* **Task instructions**: Reproduce the data below word for word, leaving out the pictures.

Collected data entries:
□ □ □ □

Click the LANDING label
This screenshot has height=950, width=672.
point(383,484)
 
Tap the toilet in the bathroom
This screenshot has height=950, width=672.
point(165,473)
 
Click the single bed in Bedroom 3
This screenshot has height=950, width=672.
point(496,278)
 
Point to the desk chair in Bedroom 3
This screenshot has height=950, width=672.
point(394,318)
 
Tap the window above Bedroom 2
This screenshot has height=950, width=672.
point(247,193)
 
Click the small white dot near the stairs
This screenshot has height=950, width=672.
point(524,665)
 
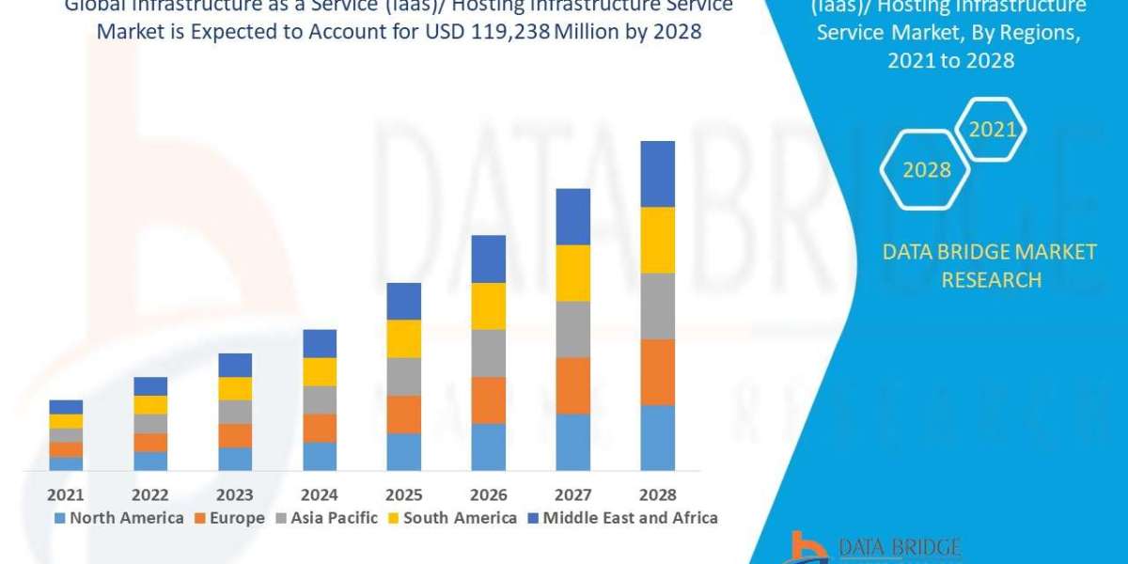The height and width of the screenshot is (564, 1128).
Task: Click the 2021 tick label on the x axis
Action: click(66, 494)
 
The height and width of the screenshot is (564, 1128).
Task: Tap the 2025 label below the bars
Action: click(403, 494)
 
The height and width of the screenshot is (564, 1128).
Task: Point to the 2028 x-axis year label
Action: click(657, 494)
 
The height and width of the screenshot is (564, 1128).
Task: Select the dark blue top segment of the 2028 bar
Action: click(657, 174)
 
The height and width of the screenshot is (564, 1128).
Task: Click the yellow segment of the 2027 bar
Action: click(572, 273)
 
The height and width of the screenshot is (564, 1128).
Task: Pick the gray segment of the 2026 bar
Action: click(488, 353)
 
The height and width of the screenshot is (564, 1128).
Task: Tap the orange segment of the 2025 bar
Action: click(403, 415)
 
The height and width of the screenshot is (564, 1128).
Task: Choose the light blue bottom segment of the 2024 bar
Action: click(320, 456)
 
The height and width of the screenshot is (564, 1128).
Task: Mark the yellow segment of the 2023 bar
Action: click(235, 388)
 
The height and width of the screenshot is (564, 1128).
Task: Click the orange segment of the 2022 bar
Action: click(150, 443)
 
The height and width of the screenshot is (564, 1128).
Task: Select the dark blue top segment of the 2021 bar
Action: click(66, 407)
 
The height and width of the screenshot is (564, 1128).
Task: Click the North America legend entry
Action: click(118, 518)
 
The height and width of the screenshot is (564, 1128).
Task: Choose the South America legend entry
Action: click(452, 518)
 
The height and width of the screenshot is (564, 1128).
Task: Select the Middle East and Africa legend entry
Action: click(621, 518)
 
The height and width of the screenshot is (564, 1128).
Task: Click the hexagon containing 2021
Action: click(992, 130)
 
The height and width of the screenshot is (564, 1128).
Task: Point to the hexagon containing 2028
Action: click(926, 170)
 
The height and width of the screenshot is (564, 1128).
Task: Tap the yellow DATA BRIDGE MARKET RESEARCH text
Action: click(991, 266)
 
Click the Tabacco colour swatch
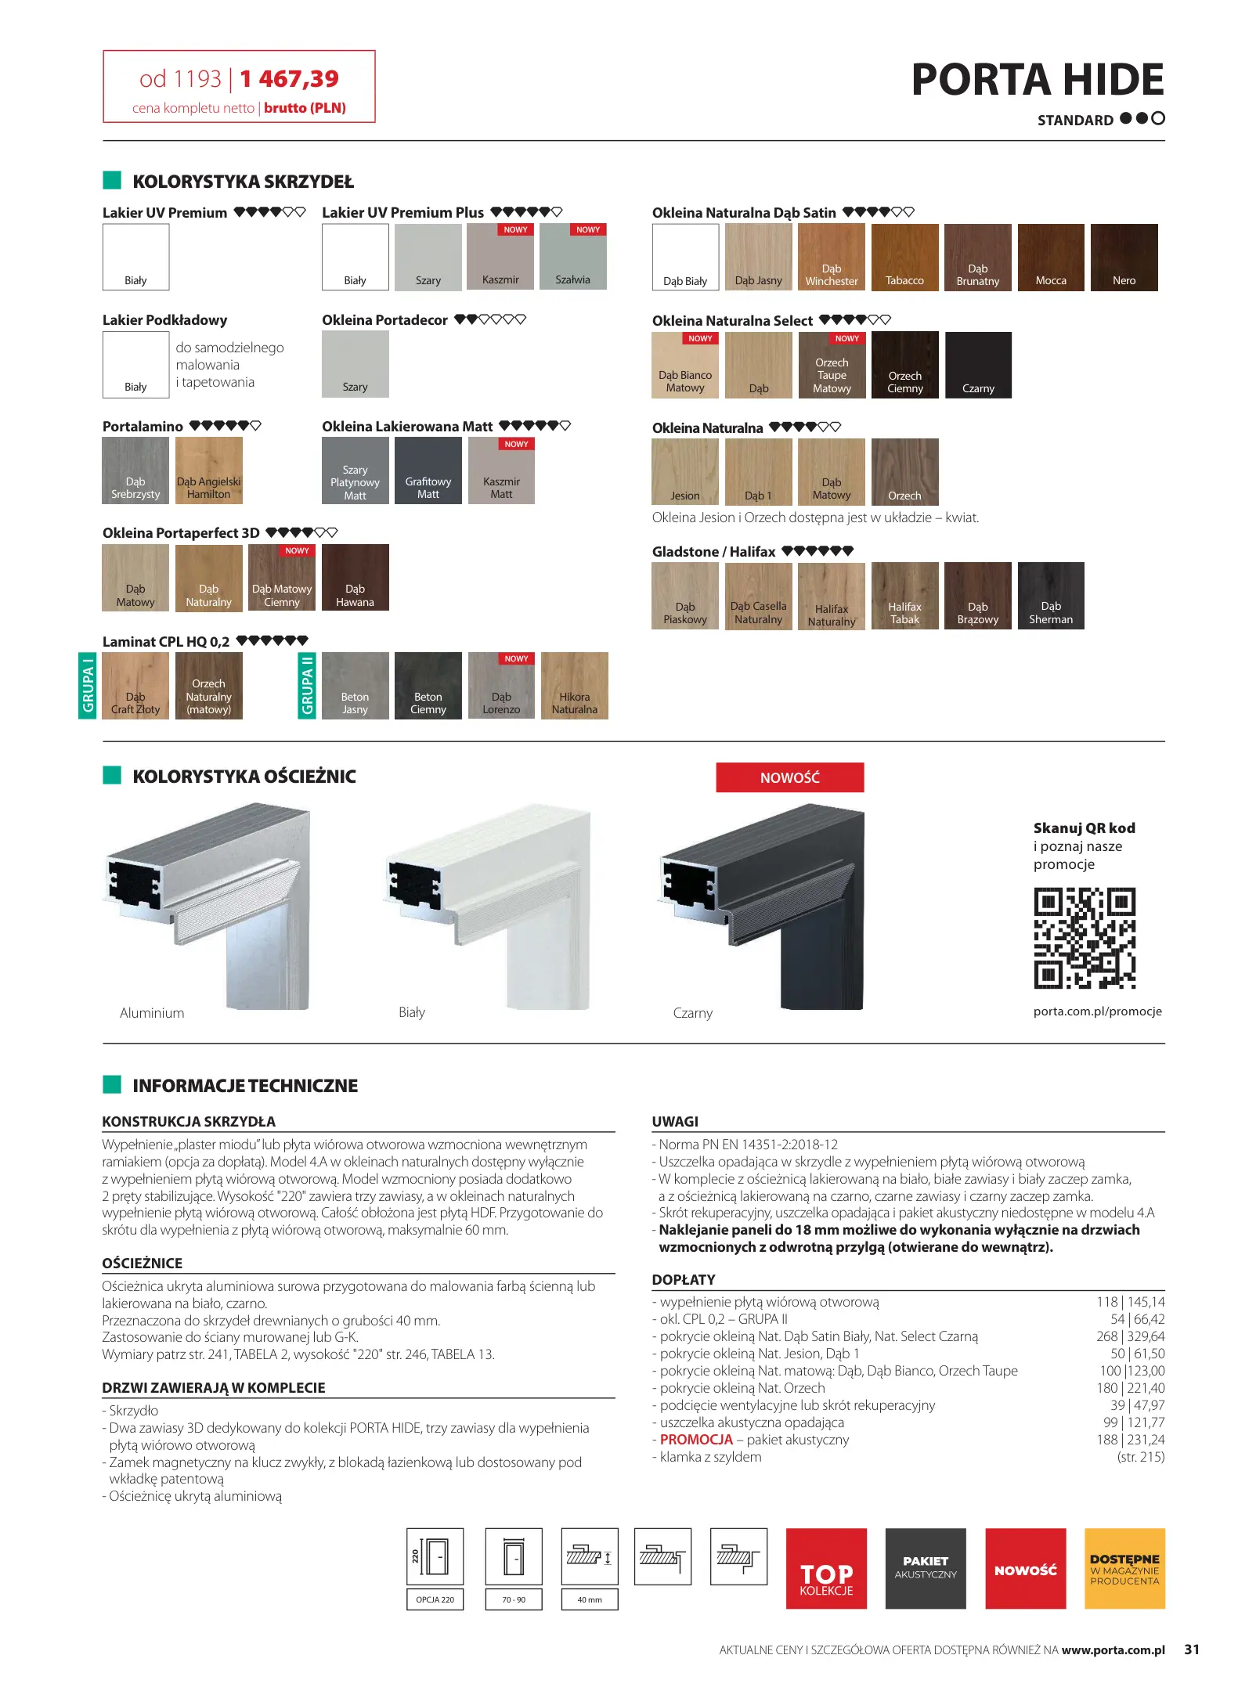(904, 258)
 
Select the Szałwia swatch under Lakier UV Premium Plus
(573, 257)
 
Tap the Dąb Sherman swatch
(1051, 596)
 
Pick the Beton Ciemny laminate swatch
(428, 686)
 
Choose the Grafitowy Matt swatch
(428, 471)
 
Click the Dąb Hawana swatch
(356, 578)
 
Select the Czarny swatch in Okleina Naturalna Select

□ □ □ □

* **Solution below**:
Click the LANDING label
This screenshot has height=950, width=672.
point(383,484)
 
Tap the toilet in the bathroom
This screenshot has height=950, width=672.
point(165,473)
 
Click the single bed in Bedroom 3
This screenshot has height=950, width=672.
point(496,278)
 
Point to the desk chair in Bedroom 3
This screenshot has height=950, width=672.
point(394,318)
 
Tap the window above Bedroom 2
This screenshot has height=950, width=672.
point(247,193)
 
Click the small white dot near the stairs
This screenshot has height=950, width=672.
point(524,665)
 
The height and width of the screenshot is (564, 1128).
Task: Click the 2021 tick label on the x axis
Action: click(66, 494)
 
The height and width of the screenshot is (564, 1128).
Task: Tap the 2025 label below the bars
Action: click(403, 494)
 
The height and width of the screenshot is (564, 1128).
Task: Point to the 2028 x-axis year label
Action: click(657, 494)
 
The height and width of the screenshot is (564, 1128).
Task: Select the dark blue top segment of the 2028 bar
Action: click(657, 174)
 
The height and width of the screenshot is (564, 1128).
Task: Click the yellow segment of the 2027 bar
Action: click(572, 273)
 
The height and width of the screenshot is (564, 1128).
Task: Pick the gray segment of the 2026 bar
Action: click(488, 353)
 
The height and width of the screenshot is (564, 1128).
Task: Tap the orange segment of the 2025 bar
Action: click(403, 415)
 
The height and width of the screenshot is (564, 1128).
Task: Choose the light blue bottom segment of the 2024 bar
Action: click(320, 456)
 
The height and width of the screenshot is (564, 1128).
Task: Mark the yellow segment of the 2023 bar
Action: click(235, 388)
 
The height and width of the screenshot is (564, 1128).
Task: Click the orange segment of the 2022 bar
Action: click(150, 443)
 
The height and width of the screenshot is (564, 1128).
Task: Select the dark blue top segment of the 2021 bar
Action: click(66, 407)
 
The height and width of the screenshot is (564, 1128).
Task: Click the North America legend entry
Action: click(118, 518)
 
The height and width of the screenshot is (564, 1128).
Task: Choose the South America legend entry
Action: click(452, 518)
 
The height and width of the screenshot is (564, 1128).
Task: Select the Middle East and Africa legend entry
Action: click(621, 518)
 
The height and width of the screenshot is (564, 1128).
Task: Click the hexagon containing 2021
Action: click(992, 130)
 
The height and width of the screenshot is (564, 1128).
Task: Point to the hexagon containing 2028
Action: click(926, 170)
 
The height and width of the screenshot is (564, 1128).
Task: Tap the yellow DATA BRIDGE MARKET RESEARCH text
Action: click(991, 266)
 
Click the Tabacco colour swatch
(904, 258)
 
Select the Szałwia swatch under Lakier UV Premium Plus
(573, 257)
 
Tap the Dąb Sherman swatch
(1051, 596)
 
Pick the Beton Ciemny laminate swatch
(428, 686)
 
Choose the Grafitowy Matt swatch
(428, 471)
 
Click the Dąb Hawana swatch
(356, 578)
 
Select the Czarny swatch in Okleina Naturalna Select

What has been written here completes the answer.